> **REQUESTS**
1. In the race goals article, what does the author compare the energy on the morning of a race to?
2. Render this sentence from the race goals article in Spanish: "Some athletes shy away from having race goals because it feels like too much pressure."
3. Write the next part of the race goals article, picking up after its final sentence.

> **TEXT**
[START]

Race day goals for race day focus

Occasionally when I ask one of my athletes, “What’s your goal for this upcoming race?” they will reply with:

 “I don’t know, I’m trying not to really think about it.”

or

“I just want to finish.”

 

Some athletes shy away from having race goals because it feels like too much pressure. If this is the case, it makes sense that you would steer clear; why set a race day goal if it makes your heart race, palms sweat, and has your stomach tied up in knots? For those athletes, just thinking about setting a goal for race day can produce tremendous anxiety.

“Do I haveto have a race goal?”

No.

But …

If you have steered clear of setting race goals for yourself in the past, here are three specific benefits to convince you to reconsider the importance of having a race day goal:

 

Race goals help direct your energy and focus

Once you identify what you want to accomplish on race day, committing to this decision can help you direct your energy and efforts with your training. The energy the morning of a race can sometimes feel like a bottle of carbonated soda that’s been shook up. There is a certain excitement that comes on race day and all of that BIG energy can createdistractions. Having a specific goal for your race will make it less likely for you to be distracted by cues that are unrelated to your performance. With a clear goal it will be easier to conserve energy by deciphering what is important to pay attention to and what isn’t, both before the race starts and during the race.

[END]

> **RECORD SET**
[START]

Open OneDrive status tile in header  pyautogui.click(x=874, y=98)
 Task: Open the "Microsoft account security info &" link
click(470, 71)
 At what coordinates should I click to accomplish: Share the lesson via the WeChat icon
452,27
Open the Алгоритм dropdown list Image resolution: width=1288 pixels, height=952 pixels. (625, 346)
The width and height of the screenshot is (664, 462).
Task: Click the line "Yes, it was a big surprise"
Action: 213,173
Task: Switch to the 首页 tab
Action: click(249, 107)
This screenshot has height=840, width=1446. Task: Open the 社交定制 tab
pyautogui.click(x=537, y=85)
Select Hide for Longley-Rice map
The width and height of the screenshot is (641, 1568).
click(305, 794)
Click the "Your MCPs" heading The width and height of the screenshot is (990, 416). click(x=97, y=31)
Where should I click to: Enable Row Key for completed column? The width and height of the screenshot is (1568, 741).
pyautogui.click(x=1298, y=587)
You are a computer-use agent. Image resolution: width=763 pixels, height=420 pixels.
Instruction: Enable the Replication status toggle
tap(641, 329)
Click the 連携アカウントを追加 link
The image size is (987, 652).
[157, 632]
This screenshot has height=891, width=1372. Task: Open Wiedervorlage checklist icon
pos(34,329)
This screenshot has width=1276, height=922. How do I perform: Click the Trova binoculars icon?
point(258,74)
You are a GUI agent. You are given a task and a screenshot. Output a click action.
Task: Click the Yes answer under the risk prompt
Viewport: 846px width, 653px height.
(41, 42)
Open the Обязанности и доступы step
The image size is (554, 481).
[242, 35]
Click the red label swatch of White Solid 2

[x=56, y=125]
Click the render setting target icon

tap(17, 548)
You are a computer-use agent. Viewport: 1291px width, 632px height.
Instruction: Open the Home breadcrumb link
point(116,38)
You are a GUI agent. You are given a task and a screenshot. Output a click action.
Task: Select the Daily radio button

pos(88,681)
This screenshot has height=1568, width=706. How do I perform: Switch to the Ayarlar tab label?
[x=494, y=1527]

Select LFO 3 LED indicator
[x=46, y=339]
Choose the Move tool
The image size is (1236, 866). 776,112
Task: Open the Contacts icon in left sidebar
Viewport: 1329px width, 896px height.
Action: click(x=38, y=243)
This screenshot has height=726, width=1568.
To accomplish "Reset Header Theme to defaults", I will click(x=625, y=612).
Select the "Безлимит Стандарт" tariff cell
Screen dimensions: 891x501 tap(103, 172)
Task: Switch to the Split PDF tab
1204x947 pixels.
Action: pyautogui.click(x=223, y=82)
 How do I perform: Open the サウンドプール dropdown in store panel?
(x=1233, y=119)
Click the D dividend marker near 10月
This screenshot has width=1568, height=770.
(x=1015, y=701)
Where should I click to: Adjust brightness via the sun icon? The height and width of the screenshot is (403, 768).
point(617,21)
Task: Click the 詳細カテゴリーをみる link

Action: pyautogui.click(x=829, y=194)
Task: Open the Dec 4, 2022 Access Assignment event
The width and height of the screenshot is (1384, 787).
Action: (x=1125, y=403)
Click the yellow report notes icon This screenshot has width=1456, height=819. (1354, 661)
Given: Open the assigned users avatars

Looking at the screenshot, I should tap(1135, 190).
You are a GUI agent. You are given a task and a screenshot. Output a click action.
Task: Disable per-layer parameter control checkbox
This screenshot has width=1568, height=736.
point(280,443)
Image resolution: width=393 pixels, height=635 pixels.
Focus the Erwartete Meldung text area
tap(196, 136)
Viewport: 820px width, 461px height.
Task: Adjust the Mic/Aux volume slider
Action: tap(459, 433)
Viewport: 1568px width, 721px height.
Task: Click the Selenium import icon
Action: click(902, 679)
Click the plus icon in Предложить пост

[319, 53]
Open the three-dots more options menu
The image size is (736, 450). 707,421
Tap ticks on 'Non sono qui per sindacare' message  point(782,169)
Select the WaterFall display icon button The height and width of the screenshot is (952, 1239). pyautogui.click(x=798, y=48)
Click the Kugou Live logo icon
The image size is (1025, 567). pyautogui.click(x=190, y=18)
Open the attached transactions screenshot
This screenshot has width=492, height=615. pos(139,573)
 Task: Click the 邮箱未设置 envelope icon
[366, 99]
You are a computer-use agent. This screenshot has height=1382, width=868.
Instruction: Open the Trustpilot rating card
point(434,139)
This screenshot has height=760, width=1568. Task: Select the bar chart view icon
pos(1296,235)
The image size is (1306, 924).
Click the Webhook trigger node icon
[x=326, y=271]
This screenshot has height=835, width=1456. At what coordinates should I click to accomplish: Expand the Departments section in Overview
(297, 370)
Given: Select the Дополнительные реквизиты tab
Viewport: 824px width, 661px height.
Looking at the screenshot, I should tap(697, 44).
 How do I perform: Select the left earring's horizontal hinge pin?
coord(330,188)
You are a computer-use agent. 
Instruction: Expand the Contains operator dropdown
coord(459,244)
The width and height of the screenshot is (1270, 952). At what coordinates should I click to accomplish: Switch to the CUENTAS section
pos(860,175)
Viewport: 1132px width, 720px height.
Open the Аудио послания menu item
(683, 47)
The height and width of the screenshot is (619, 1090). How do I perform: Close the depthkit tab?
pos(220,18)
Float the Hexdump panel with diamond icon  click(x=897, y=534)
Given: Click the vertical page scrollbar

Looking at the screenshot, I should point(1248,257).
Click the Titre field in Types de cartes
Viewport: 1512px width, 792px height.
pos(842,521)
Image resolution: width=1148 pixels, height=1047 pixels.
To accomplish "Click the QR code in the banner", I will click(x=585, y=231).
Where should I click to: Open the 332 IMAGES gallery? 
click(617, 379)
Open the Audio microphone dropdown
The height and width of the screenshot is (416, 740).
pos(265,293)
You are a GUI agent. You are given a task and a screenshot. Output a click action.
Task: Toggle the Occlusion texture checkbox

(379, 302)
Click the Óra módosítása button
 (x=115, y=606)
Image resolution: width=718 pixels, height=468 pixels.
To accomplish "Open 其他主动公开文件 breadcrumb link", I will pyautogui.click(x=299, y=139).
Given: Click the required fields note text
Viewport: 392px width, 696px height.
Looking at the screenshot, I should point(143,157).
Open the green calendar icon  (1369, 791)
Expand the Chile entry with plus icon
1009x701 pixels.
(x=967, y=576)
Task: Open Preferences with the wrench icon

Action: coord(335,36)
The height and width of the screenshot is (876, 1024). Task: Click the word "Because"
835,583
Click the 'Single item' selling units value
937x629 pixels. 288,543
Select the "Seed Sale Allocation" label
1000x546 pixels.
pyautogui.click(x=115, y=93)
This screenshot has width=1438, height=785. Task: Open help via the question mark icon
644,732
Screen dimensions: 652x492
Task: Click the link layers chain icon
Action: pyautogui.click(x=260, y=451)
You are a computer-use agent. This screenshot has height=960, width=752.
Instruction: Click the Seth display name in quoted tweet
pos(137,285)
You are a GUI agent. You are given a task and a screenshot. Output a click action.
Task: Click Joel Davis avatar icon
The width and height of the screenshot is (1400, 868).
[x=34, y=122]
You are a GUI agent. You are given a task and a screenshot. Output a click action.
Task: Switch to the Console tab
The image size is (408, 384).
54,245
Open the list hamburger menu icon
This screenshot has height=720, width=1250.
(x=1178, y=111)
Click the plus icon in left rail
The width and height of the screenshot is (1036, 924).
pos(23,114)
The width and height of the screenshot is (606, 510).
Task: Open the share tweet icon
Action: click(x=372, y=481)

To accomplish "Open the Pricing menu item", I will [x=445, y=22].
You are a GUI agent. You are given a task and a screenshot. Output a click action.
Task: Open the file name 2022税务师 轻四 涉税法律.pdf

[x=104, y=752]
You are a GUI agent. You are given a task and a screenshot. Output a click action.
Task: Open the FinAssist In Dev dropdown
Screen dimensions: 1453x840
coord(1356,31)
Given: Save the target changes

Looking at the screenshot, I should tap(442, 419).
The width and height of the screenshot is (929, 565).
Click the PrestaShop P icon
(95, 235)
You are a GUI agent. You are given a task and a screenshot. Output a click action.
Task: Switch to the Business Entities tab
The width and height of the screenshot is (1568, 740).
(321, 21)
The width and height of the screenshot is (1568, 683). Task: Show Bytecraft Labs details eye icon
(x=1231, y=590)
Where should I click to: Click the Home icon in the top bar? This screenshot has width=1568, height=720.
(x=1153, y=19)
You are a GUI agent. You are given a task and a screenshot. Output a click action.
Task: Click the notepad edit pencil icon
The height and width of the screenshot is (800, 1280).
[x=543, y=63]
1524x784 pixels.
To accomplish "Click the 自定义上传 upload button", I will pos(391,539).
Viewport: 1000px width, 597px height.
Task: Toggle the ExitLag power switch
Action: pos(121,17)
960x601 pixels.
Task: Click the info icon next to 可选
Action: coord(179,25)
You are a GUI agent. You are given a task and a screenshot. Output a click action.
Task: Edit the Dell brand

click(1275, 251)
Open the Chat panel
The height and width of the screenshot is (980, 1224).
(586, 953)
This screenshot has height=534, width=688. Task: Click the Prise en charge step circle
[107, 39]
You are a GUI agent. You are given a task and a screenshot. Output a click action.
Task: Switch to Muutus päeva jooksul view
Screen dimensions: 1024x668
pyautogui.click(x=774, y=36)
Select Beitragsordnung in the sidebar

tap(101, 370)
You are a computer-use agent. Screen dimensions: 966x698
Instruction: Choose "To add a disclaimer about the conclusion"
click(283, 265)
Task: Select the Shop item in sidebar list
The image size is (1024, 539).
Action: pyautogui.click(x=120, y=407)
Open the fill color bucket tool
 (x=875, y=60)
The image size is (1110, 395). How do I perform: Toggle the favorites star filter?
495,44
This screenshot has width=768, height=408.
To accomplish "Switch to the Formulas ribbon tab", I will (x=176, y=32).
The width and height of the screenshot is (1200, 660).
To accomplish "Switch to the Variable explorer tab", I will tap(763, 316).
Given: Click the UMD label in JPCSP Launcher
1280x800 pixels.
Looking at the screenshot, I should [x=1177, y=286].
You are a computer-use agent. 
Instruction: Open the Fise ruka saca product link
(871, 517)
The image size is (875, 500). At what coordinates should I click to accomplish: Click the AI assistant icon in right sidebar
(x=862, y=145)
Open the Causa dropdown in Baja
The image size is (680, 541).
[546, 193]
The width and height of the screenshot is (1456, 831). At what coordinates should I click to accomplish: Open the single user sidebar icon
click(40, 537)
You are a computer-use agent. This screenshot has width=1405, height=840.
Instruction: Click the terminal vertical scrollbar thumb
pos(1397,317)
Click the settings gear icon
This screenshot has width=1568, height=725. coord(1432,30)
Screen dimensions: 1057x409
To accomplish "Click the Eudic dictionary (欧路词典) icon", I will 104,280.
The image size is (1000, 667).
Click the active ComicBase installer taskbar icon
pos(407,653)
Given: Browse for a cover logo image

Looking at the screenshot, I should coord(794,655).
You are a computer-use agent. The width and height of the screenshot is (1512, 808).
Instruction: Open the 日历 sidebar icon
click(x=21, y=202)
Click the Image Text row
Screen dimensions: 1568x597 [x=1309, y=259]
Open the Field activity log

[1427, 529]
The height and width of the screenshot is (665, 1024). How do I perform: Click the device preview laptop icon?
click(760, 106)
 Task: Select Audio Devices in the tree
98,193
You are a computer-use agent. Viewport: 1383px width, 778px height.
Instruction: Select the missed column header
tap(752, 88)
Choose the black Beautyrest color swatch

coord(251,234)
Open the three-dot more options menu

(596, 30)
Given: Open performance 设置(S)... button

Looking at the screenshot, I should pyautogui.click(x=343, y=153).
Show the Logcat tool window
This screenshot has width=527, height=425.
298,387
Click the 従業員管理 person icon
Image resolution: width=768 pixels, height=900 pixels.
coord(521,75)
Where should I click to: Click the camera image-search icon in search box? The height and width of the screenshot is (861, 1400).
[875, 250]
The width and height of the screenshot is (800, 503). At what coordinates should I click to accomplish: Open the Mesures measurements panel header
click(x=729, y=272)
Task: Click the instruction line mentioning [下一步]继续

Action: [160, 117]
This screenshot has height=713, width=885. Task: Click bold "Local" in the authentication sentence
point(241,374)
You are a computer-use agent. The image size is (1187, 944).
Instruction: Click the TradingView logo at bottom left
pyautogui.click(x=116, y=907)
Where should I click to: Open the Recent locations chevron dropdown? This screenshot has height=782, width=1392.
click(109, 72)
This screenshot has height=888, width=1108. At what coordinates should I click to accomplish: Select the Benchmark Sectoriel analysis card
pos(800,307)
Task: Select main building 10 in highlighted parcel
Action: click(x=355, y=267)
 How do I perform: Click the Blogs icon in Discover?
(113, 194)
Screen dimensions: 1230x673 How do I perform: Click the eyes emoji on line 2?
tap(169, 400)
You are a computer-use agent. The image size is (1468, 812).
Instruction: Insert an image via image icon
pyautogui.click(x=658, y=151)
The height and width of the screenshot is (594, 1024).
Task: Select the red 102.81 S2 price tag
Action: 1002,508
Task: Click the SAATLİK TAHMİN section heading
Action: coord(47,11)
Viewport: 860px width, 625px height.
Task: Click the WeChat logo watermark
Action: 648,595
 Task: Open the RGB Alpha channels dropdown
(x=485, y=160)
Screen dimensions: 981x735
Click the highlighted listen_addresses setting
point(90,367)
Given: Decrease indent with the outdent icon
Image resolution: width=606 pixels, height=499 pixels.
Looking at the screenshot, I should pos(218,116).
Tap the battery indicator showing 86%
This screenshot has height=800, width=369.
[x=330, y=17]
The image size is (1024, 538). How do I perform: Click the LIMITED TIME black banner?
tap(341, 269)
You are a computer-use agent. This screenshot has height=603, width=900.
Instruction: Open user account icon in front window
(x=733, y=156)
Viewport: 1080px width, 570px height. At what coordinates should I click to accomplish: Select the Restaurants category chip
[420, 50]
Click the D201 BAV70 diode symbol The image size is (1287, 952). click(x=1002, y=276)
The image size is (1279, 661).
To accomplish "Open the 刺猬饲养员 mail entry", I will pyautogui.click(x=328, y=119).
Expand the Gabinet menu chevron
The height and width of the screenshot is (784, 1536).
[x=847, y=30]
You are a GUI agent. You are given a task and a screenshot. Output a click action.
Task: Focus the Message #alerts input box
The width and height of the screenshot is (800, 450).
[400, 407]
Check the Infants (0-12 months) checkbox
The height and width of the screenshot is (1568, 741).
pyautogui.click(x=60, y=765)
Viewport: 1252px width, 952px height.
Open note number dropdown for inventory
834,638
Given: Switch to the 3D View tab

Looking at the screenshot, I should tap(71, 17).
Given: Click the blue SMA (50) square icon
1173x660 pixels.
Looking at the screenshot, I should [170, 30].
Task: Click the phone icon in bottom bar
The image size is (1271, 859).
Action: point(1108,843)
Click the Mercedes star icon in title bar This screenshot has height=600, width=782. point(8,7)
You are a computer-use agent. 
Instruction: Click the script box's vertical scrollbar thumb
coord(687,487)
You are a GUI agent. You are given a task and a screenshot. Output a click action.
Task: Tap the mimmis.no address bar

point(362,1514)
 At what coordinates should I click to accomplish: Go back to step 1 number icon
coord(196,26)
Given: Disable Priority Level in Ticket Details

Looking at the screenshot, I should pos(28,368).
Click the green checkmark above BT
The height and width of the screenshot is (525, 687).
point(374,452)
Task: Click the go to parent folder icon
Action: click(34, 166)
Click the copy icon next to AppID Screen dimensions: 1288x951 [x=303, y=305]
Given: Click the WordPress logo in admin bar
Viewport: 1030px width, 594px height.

[END]

> **EXERCISE RESULTS**
1. A bottle of carbonated soda that has been shaken up.

2. Algunos atletas evitan fijarse metas para las carreras porque sienten que es demasiada presión.

3.
Race goals help you persevere in the face of challenges

“When you have a specific goal for your race and you are committed to that goal, you are more likely to see ways to adapt and adjust to race day challenges. It’s not a matter of if you get to the finish line, but how and when. Having race day goals can help you persevere with training as well. Without a specified race goal, when you encounter a challenge during training (i.e. missed training due to increased worked or illness, losing your training partner or training group, etc.), you might just give up training for the race altogether. Without a specified goal, when you encounter a challenge on race day (i.e. getting a flat tire, having GI issues, etc.), you can feel like you’ve already “lost” the race and back off on your effort because “why even bother?”. Rather than seeing an obstacle or setback as insurmountable and giving up, your goal helps you to be resilient and keeps you moving forward.

 

Race goals help you push through when your body is ready to give up

When your body is suffering due to the exertion you are putting out, you often come to face a psychological hurdle. Your physical strength and fitness propel you over an actual physical hurdle, and it’s your mental strength and fitness that will propel you over a psychological hurdle. If you reach the end of your race and feel like you could have done better, there was a moment during your race when you held back (or you had a “secret goal:”. When you aren’t working for a specific goal and race day comes, it’s like you’re “just along for the ride”. The danger in this is getting to the end of your race feeling unhappy with the result. You cross the finish line feeling regret instead of feeling pride. You regret that you didn’t prepare more, that you didn’t push harder, etc. You are less likely to push yourself in that moment when the going gets tough if you don’t have a specific outcome you are pushing for. Having that specific goal helps you dig deep in those moments and overcome that psychological hurdle so you know that at the end of your race you gave everything you had to give.

 What to do if setting a race day goal gives you anxiety

Still feeling hesitant to set a race goal? If your heart starts racing, palms start sweating, and you feel a little nauseous when it comes to setting race goals, chances are that you’re only thinking about an outcome goal for your race. Outcome goals can ignite the “what-if” fears: “What if I can’t do it? What if I fail?” Therefore, not setting a specific goal protects us and is a subtle form of self-sabotage.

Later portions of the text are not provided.